Answer with a number only: how many lines of the entries below contain the word "title"?

[Excerpts from a dataset]
=== Begin Enclosure ===

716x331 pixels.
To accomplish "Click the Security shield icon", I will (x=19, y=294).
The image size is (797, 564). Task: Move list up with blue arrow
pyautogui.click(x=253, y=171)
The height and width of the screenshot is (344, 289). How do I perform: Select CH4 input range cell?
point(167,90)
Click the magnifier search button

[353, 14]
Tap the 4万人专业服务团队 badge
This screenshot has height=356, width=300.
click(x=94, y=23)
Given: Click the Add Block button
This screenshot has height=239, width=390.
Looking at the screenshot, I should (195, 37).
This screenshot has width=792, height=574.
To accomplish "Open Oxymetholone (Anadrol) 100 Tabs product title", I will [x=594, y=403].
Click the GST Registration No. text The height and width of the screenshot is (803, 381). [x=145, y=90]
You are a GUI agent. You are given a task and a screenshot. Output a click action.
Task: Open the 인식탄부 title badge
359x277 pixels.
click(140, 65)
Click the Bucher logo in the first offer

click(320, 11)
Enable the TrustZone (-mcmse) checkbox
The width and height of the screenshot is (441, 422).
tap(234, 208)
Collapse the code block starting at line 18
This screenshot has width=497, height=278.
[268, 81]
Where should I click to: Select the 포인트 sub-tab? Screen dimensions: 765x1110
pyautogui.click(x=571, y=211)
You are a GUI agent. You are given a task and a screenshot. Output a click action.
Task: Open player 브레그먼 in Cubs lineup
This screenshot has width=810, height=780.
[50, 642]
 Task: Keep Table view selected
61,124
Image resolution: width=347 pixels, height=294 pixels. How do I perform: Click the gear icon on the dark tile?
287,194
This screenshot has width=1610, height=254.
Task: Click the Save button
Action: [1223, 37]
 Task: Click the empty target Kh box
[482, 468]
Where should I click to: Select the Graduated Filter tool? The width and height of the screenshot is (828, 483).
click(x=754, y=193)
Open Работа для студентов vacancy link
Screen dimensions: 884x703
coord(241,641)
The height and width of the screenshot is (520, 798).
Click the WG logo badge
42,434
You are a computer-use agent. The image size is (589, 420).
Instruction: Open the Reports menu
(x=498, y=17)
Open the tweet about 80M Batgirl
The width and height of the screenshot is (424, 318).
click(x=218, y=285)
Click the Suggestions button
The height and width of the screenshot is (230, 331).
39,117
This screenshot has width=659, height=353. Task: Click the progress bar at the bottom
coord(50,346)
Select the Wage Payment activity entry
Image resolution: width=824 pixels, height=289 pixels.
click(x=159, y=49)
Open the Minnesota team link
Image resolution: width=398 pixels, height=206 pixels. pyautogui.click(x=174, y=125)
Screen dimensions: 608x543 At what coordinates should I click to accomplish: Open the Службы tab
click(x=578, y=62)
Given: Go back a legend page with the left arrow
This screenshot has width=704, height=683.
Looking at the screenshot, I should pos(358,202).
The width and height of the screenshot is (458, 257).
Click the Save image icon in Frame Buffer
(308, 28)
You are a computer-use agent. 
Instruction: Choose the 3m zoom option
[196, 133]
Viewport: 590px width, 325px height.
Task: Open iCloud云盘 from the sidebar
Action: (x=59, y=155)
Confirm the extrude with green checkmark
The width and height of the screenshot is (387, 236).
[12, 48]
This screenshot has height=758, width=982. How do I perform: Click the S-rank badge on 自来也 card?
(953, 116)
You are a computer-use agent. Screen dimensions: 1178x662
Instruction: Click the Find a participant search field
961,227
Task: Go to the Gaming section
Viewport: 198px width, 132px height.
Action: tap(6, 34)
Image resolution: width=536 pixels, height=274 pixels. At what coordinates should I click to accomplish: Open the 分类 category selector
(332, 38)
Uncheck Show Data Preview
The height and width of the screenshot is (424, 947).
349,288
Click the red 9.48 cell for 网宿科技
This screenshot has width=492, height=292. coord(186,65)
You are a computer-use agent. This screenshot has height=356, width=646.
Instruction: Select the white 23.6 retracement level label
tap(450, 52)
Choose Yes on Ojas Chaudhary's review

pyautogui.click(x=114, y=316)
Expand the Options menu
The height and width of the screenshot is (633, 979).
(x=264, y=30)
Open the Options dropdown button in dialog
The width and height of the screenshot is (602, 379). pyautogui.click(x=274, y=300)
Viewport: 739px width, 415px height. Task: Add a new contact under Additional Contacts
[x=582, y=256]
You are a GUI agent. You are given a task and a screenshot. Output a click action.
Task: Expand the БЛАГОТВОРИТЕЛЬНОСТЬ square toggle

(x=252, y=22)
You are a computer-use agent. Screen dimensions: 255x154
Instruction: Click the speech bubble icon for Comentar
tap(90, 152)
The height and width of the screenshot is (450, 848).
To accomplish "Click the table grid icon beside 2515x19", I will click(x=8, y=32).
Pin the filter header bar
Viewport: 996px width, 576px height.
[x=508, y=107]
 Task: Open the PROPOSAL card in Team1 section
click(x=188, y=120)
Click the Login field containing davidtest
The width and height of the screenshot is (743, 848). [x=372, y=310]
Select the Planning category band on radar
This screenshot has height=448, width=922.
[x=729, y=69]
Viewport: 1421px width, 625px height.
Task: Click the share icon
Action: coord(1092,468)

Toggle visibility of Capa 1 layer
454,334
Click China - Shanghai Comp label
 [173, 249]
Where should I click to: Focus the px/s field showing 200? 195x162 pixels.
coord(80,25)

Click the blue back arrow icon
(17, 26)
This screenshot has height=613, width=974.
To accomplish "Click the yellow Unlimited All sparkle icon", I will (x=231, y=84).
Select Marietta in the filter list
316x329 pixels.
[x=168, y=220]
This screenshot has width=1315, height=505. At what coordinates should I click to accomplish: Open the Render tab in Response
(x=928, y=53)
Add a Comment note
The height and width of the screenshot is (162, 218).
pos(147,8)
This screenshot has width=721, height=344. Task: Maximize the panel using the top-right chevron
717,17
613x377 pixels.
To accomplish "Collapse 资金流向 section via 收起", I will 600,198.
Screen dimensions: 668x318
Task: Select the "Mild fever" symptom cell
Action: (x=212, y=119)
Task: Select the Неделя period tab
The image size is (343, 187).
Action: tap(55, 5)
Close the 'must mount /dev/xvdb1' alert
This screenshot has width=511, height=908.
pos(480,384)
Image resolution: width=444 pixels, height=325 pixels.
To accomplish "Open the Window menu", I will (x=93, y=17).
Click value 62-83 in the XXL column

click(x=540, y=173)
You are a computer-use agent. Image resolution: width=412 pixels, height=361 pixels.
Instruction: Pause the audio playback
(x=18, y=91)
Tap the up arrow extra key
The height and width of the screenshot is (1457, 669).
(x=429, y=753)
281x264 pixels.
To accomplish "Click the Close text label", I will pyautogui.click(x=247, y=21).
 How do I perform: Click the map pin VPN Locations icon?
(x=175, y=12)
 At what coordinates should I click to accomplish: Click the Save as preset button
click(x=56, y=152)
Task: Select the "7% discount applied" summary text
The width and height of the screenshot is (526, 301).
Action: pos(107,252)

=== End Enclosure ===

REPLY:
2